Reproduce every one of the following records verbatim, line for line.

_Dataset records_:
-------------------------

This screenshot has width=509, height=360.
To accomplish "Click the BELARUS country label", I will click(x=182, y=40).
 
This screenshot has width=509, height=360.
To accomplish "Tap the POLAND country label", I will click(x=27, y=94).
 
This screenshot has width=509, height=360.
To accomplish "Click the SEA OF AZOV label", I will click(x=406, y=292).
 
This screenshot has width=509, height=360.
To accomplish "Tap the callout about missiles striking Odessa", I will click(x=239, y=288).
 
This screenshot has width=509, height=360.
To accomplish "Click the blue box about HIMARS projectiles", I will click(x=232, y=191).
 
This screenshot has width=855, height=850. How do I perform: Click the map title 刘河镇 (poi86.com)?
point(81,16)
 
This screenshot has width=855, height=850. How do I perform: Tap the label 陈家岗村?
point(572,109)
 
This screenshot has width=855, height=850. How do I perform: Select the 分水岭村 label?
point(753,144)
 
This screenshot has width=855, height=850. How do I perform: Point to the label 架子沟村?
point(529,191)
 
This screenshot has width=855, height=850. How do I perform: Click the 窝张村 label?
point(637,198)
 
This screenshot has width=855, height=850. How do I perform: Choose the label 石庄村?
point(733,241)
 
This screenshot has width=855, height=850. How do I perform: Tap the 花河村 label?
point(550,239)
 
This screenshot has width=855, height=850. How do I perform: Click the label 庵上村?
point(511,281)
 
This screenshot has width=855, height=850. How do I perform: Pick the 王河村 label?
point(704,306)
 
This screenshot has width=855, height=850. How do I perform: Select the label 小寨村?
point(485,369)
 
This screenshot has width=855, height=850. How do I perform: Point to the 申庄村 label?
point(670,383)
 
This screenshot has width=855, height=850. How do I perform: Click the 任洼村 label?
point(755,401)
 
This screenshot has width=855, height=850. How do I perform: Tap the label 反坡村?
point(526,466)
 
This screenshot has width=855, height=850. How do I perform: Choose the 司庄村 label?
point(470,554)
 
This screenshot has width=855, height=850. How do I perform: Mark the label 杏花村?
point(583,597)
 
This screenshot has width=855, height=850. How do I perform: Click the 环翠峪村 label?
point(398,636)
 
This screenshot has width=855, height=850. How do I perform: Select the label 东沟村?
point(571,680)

-------------------------

_EXERCISE RESPONSE_:
This screenshot has width=509, height=360.
To accomplish "Click the BELARUS country label", I will click(x=182, y=40).
 
This screenshot has width=509, height=360.
To accomplish "Tap the POLAND country label", I will click(x=27, y=94).
 
This screenshot has width=509, height=360.
To accomplish "Click the SEA OF AZOV label", I will click(x=406, y=292).
 
This screenshot has width=509, height=360.
To accomplish "Tap the callout about missiles striking Odessa", I will click(x=239, y=288).
 
This screenshot has width=509, height=360.
To accomplish "Click the blue box about HIMARS projectiles", I will click(x=232, y=191).
 
This screenshot has width=855, height=850. How do I perform: Click the map title 刘河镇 (poi86.com)?
point(81,16)
 
This screenshot has width=855, height=850. How do I perform: Tap the label 陈家岗村?
point(572,109)
 
This screenshot has width=855, height=850. How do I perform: Select the 分水岭村 label?
point(753,144)
 
This screenshot has width=855, height=850. How do I perform: Point to the label 架子沟村?
point(529,191)
 
This screenshot has width=855, height=850. How do I perform: Click the 窝张村 label?
point(637,198)
 
This screenshot has width=855, height=850. How do I perform: Choose the label 石庄村?
point(733,241)
 
This screenshot has width=855, height=850. How do I perform: Tap the 花河村 label?
point(550,239)
 
This screenshot has width=855, height=850. How do I perform: Click the label 庵上村?
point(511,281)
 
This screenshot has width=855, height=850. How do I perform: Pick the 王河村 label?
point(704,306)
 
This screenshot has width=855, height=850. How do I perform: Select the label 小寨村?
point(485,369)
 
This screenshot has width=855, height=850. How do I perform: Point to the 申庄村 label?
point(670,383)
 
This screenshot has width=855, height=850. How do I perform: Click the 任洼村 label?
point(755,401)
 
This screenshot has width=855, height=850. How do I perform: Tap the label 反坡村?
point(526,466)
 
This screenshot has width=855, height=850. How do I perform: Choose the 司庄村 label?
point(470,554)
 
This screenshot has width=855, height=850. How do I perform: Mark the label 杏花村?
point(583,597)
 
This screenshot has width=855, height=850. How do I perform: Click the 环翠峪村 label?
point(398,636)
 
This screenshot has width=855, height=850. How do I perform: Select the label 东沟村?
point(571,680)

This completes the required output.